● What needs to be done
Line by line, transcribe the data shown below.

● Record extracts
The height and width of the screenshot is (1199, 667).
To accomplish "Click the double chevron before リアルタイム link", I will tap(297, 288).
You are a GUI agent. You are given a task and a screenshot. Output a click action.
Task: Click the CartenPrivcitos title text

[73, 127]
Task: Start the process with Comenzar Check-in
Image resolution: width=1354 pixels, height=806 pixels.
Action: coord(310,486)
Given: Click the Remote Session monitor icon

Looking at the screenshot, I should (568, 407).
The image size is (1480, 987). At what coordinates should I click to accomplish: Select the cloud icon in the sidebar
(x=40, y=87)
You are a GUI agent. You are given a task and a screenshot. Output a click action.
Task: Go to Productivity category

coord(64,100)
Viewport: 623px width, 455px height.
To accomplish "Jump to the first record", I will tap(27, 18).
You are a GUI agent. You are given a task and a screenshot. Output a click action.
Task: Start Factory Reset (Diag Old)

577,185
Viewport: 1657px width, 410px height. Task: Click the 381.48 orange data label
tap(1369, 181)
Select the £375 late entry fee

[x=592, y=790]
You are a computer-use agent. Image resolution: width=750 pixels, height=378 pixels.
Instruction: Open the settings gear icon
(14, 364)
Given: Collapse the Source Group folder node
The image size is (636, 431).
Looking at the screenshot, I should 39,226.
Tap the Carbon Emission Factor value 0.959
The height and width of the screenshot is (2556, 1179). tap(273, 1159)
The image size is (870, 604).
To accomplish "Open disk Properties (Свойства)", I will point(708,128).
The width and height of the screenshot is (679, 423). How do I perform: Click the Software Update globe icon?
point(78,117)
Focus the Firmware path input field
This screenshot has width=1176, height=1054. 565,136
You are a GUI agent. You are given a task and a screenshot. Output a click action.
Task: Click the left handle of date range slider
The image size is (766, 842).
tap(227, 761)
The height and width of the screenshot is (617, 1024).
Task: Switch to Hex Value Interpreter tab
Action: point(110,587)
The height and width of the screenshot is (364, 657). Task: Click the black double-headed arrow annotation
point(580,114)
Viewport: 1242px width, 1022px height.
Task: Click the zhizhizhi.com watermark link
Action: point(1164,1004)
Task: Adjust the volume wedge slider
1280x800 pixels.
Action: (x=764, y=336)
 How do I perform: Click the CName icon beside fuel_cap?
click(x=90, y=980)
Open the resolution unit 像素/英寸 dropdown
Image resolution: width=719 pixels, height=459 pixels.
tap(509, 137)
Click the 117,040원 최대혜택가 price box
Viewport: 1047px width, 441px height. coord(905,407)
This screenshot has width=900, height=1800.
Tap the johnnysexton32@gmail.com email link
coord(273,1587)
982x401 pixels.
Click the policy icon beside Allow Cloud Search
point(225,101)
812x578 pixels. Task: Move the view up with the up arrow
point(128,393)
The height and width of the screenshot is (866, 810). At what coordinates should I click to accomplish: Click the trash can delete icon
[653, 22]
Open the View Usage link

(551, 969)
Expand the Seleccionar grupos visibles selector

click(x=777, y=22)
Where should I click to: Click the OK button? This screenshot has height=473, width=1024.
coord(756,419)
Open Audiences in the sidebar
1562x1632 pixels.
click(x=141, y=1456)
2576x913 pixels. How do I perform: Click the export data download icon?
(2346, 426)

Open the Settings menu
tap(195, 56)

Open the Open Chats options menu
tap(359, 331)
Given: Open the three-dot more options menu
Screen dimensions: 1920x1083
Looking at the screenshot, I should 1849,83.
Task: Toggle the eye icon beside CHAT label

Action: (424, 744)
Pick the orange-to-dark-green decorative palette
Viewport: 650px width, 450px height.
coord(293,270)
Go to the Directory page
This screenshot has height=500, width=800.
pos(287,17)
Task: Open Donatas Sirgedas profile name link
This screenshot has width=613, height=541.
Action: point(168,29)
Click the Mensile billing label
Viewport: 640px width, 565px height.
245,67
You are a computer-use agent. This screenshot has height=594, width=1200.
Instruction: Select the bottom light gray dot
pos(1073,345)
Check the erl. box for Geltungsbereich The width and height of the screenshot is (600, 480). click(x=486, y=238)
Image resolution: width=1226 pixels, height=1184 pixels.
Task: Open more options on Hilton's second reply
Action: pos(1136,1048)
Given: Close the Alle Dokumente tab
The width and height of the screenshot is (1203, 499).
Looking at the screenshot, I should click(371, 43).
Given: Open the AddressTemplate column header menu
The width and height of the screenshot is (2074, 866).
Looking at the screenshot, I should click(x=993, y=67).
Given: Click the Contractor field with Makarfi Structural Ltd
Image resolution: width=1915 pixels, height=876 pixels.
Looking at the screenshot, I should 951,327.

● Answer to this exercise
The height and width of the screenshot is (1199, 667).
To accomplish "Click the double chevron before リアルタイム link", I will tap(297, 288).
You are a GUI agent. You are given a task and a screenshot. Output a click action.
Task: Click the CartenPrivcitos title text

[73, 127]
Task: Start the process with Comenzar Check-in
Image resolution: width=1354 pixels, height=806 pixels.
Action: coord(310,486)
Given: Click the Remote Session monitor icon

Looking at the screenshot, I should (568, 407).
The image size is (1480, 987). At what coordinates should I click to accomplish: Select the cloud icon in the sidebar
(x=40, y=87)
You are a GUI agent. You are given a task and a screenshot. Output a click action.
Task: Go to Productivity category

coord(64,100)
Viewport: 623px width, 455px height.
To accomplish "Jump to the first record", I will tap(27, 18).
You are a GUI agent. You are given a task and a screenshot. Output a click action.
Task: Start Factory Reset (Diag Old)

577,185
Viewport: 1657px width, 410px height. Task: Click the 381.48 orange data label
tap(1369, 181)
Select the £375 late entry fee

[x=592, y=790]
You are a computer-use agent. Image resolution: width=750 pixels, height=378 pixels.
Instruction: Open the settings gear icon
(14, 364)
Given: Collapse the Source Group folder node
The image size is (636, 431).
Looking at the screenshot, I should 39,226.
Tap the Carbon Emission Factor value 0.959
The height and width of the screenshot is (2556, 1179). tap(273, 1159)
The image size is (870, 604).
To accomplish "Open disk Properties (Свойства)", I will point(708,128).
The width and height of the screenshot is (679, 423). How do I perform: Click the Software Update globe icon?
point(78,117)
Focus the Firmware path input field
This screenshot has width=1176, height=1054. 565,136
You are a GUI agent. You are given a task and a screenshot. Output a click action.
Task: Click the left handle of date range slider
The image size is (766, 842).
tap(227, 761)
The height and width of the screenshot is (617, 1024).
Task: Switch to Hex Value Interpreter tab
Action: point(110,587)
The height and width of the screenshot is (364, 657). Task: Click the black double-headed arrow annotation
point(580,114)
Viewport: 1242px width, 1022px height.
Task: Click the zhizhizhi.com watermark link
Action: point(1164,1004)
Task: Adjust the volume wedge slider
1280x800 pixels.
Action: (x=764, y=336)
 How do I perform: Click the CName icon beside fuel_cap?
click(x=90, y=980)
Open the resolution unit 像素/英寸 dropdown
Image resolution: width=719 pixels, height=459 pixels.
tap(509, 137)
Click the 117,040원 최대혜택가 price box
Viewport: 1047px width, 441px height. coord(905,407)
This screenshot has width=900, height=1800.
Tap the johnnysexton32@gmail.com email link
coord(273,1587)
982x401 pixels.
Click the policy icon beside Allow Cloud Search
point(225,101)
812x578 pixels. Task: Move the view up with the up arrow
point(128,393)
The height and width of the screenshot is (866, 810). At what coordinates should I click to accomplish: Click the trash can delete icon
[653, 22]
Open the View Usage link

(551, 969)
Expand the Seleccionar grupos visibles selector

click(x=777, y=22)
Where should I click to: Click the OK button? This screenshot has height=473, width=1024.
coord(756,419)
Open Audiences in the sidebar
1562x1632 pixels.
click(x=141, y=1456)
2576x913 pixels. How do I perform: Click the export data download icon?
(2346, 426)

Open the Settings menu
tap(195, 56)

Open the Open Chats options menu
tap(359, 331)
Given: Open the three-dot more options menu
Screen dimensions: 1920x1083
Looking at the screenshot, I should 1849,83.
Task: Toggle the eye icon beside CHAT label

Action: (424, 744)
Pick the orange-to-dark-green decorative palette
Viewport: 650px width, 450px height.
coord(293,270)
Go to the Directory page
This screenshot has height=500, width=800.
pos(287,17)
Task: Open Donatas Sirgedas profile name link
This screenshot has width=613, height=541.
Action: point(168,29)
Click the Mensile billing label
Viewport: 640px width, 565px height.
245,67
You are a computer-use agent. This screenshot has height=594, width=1200.
Instruction: Select the bottom light gray dot
pos(1073,345)
Check the erl. box for Geltungsbereich The width and height of the screenshot is (600, 480). click(x=486, y=238)
Image resolution: width=1226 pixels, height=1184 pixels.
Task: Open more options on Hilton's second reply
Action: pos(1136,1048)
Given: Close the Alle Dokumente tab
The width and height of the screenshot is (1203, 499).
Looking at the screenshot, I should click(371, 43).
Given: Open the AddressTemplate column header menu
The width and height of the screenshot is (2074, 866).
Looking at the screenshot, I should click(x=993, y=67).
Given: Click the Contractor field with Makarfi Structural Ltd
Image resolution: width=1915 pixels, height=876 pixels.
Looking at the screenshot, I should 951,327.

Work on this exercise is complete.